A HRW statement of January 27 said at least 75 supporters of the Oromo Liberation Front (OLF) were arrested … across the state including in Finchawa town in West Guji Zone of Oromia, and Shambu town in Horo-Guduru Wallaga Zone of Oromia.

“Among those arrested was Chaltu Takele, a prominent political activist. Police broke into her parents’ home in Shambu town, Horo-Guduru Wellaga at 5am on 26 January and arrested her. She is detained at the Shambu Police Station,” the statement added.

Laetitia Bader, a Senior researcher at Human Rights Watch, Africa Division in commenting on the arrests added that it was worrying that the government was starting an election year with arrests of opposition members.

The #BringBackOurStudents protests transited from a social media hashtag to the streets of several cities in the Amhara regional state and hundreds turned up to protest the inability of government to give concrete answers on the abduction.

The HRW researcher also decried the arrests and acts of intimidation to persons that were pushing for responses.

“Ethiopia’s government should be allowing individuals to question and criticize its response to the fate and whereabouts of the missing #DembiDollo students, not intimidating those who want to speak out,” she wrote on Twitter.

“It should also be seeking to share as much information on the fate of the students as possible.

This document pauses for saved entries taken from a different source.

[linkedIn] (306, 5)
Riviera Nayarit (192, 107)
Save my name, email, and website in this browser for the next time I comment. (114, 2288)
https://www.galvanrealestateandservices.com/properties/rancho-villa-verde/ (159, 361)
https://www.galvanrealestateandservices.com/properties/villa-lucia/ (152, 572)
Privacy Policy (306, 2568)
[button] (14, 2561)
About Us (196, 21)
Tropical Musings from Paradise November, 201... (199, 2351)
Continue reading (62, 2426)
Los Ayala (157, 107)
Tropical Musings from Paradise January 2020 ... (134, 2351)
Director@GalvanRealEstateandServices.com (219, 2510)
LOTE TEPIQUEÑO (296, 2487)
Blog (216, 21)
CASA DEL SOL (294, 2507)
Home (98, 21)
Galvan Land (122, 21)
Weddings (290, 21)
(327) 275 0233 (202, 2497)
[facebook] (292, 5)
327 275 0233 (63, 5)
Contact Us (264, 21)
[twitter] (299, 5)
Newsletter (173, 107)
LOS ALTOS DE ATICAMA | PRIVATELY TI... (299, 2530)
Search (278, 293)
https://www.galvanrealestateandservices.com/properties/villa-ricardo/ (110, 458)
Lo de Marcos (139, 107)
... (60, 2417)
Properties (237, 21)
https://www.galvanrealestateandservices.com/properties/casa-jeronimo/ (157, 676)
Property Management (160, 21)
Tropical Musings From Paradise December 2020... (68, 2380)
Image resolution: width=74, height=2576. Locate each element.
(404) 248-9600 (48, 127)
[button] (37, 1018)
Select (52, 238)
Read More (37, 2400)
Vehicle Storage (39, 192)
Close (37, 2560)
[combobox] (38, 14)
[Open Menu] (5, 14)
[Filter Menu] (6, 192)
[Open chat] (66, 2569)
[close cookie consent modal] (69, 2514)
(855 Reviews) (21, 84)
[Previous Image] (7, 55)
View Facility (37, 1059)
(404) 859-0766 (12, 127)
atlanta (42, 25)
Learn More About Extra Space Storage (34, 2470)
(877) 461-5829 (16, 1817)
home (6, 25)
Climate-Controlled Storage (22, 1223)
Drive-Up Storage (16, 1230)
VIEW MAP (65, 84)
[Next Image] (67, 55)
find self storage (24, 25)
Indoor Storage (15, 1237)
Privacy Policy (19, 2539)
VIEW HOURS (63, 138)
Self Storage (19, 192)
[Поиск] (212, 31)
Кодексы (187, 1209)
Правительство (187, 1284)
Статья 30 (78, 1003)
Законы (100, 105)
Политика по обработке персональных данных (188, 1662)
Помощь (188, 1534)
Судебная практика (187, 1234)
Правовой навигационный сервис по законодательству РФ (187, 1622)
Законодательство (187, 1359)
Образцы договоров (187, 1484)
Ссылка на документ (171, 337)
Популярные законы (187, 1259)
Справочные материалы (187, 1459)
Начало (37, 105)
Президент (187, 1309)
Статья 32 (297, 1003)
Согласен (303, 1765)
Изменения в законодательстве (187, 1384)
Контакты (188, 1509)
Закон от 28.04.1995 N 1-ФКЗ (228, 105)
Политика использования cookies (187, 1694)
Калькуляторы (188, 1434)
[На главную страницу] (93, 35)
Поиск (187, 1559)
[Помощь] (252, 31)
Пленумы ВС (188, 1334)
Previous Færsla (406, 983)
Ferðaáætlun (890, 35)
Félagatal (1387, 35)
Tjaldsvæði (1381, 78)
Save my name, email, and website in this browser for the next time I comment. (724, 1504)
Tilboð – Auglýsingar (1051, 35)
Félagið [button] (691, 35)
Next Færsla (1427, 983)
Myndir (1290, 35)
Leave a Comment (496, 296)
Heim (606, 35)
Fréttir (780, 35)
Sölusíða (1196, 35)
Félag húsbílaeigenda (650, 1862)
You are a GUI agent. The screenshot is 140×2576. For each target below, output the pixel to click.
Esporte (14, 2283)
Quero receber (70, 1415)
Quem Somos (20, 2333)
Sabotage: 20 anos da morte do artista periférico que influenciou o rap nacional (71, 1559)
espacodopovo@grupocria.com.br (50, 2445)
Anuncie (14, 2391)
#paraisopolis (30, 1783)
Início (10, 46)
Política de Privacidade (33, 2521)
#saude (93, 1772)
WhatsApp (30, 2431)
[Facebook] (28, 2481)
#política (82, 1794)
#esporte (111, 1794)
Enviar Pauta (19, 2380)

Families have a right to know the fate of their loved ones,” she added. Allied to that, the federal government has announced a committee to probe the matter.

State-owned Fana broadcasting corporate, FBC, reported police chief Endeshaw Tassew, as telling journalists on Wednesday that three teams had started investigation on the kidnapping incident.

“The investigation carried out following the news of abduction early December showed that 12 of the 17 kidnapped students were from Dembi Dolo University, he said. The remaining 5 students have not yet been identified, the Commissioner indicated,” the report added.

Over in western Oromia, protesters also marched demanding an end to what they said were the targeting of civilians by the government command post. Protests were called in the city of Harar. On Wednesday many parts of the city were shut down while roads connecting the city were blocked, local media portals reported.

The latest development on the issue is that Prime Minister Abiy Ahmed will be appearing before lawmakers on Monday to address current issues.